Ashley won't have to avoid her pals for long. Thanks to the National Braille Press (NBP), a nonprofit publishing and printing house based in Boston, blind children across the country will receive Braille editions only three days late. Scholastic, the publisher, agreed to give NBP the precious text early this time; last week the press--with all 51 staffers and 23 volunteers began working round the clock to complete the Braille edition. The text must be transcribed into Braille, printed on special paper, proofread twice and then collated by hand to protect the delicate script. Printing a single Braille version costs $62, but it will sell for the standard retail price of $29.99 ($17.99 for preorders). NBP estimates it will lose more than $32,000 after its first press run of 700 copies. "This isn't about charity, it's about parity," says NBP's Tanya Holton. "It's our job to make up that difference." Local businesses help. The largest donor, Lumber Liquidators, a hardwood-flooring retailer, donated $100,000 to fund the Braille "Harry Potter" series earlier this year.

A cultural phenomenon like "Harry Potter" can go a long way to improve literacy among blind children. According to Diane Croft, NBP's vice president of publications, only 20 percent of blind children can read Braille by the fourth grade. "If you tell a good story, the readers will come--and that goes for blind children too," she says. They also learn to read faster due to the length of the "Potter" books. Because Braille text is large, it takes four pages of Braille to cover the same material as one page of print.

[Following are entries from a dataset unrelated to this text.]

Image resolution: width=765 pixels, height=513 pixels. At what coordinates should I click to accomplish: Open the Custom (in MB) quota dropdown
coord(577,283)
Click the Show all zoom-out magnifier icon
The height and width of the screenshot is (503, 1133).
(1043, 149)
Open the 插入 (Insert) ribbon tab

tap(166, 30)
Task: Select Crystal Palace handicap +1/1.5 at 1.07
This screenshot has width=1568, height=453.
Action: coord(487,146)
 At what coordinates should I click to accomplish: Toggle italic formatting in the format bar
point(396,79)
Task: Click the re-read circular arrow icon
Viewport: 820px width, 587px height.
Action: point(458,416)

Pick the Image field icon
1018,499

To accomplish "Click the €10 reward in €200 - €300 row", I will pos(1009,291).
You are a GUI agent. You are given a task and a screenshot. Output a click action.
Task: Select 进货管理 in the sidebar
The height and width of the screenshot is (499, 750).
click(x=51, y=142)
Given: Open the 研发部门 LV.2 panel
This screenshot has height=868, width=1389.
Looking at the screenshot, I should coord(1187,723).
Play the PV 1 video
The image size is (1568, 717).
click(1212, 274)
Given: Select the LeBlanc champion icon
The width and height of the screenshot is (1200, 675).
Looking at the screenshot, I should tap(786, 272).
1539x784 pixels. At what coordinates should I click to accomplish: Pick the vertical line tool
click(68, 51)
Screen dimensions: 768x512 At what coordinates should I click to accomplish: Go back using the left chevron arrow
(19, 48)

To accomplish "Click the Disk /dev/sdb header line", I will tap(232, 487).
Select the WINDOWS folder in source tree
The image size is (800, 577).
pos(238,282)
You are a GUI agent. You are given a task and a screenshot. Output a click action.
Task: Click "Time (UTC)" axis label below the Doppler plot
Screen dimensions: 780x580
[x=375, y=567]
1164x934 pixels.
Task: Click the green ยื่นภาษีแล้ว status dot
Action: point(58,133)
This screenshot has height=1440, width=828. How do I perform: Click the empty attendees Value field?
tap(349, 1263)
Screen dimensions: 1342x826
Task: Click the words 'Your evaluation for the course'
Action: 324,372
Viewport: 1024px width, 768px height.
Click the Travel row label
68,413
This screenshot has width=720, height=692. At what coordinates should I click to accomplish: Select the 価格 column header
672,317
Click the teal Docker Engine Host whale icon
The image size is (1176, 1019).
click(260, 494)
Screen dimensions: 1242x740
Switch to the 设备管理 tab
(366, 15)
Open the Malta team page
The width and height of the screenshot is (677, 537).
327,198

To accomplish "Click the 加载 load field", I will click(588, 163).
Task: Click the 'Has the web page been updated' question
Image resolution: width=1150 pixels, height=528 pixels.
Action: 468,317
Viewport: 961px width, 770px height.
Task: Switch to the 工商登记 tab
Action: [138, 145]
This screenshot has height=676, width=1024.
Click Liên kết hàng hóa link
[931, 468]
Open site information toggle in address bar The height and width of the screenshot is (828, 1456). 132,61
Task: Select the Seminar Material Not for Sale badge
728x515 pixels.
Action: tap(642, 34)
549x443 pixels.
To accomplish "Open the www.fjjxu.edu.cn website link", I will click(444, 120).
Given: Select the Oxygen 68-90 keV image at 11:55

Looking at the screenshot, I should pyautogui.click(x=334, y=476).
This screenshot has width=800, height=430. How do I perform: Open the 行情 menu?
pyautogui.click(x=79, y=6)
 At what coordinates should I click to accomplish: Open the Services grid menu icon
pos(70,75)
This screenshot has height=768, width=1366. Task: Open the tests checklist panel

The Braille "Half-Blood Prince" will run 1,100 pages--in nine volumes that will weigh at least 11 pounds altogether.

Connie Bach, 15, has to carry the 13 volumes of "Harry Potter and the Order of the Phoenix" in a small suitcase. Still, she prefers the Braille books to compact audio versions. "If I get confused, I have to rewind and try to find the spot," she says, "but with Braille I can just go back and reread." Besides, she says, a reader's inflection can color her interpretation, making it hard "to form my own images." She can't wait for those wizards to tell their story--and now she doesn't have to.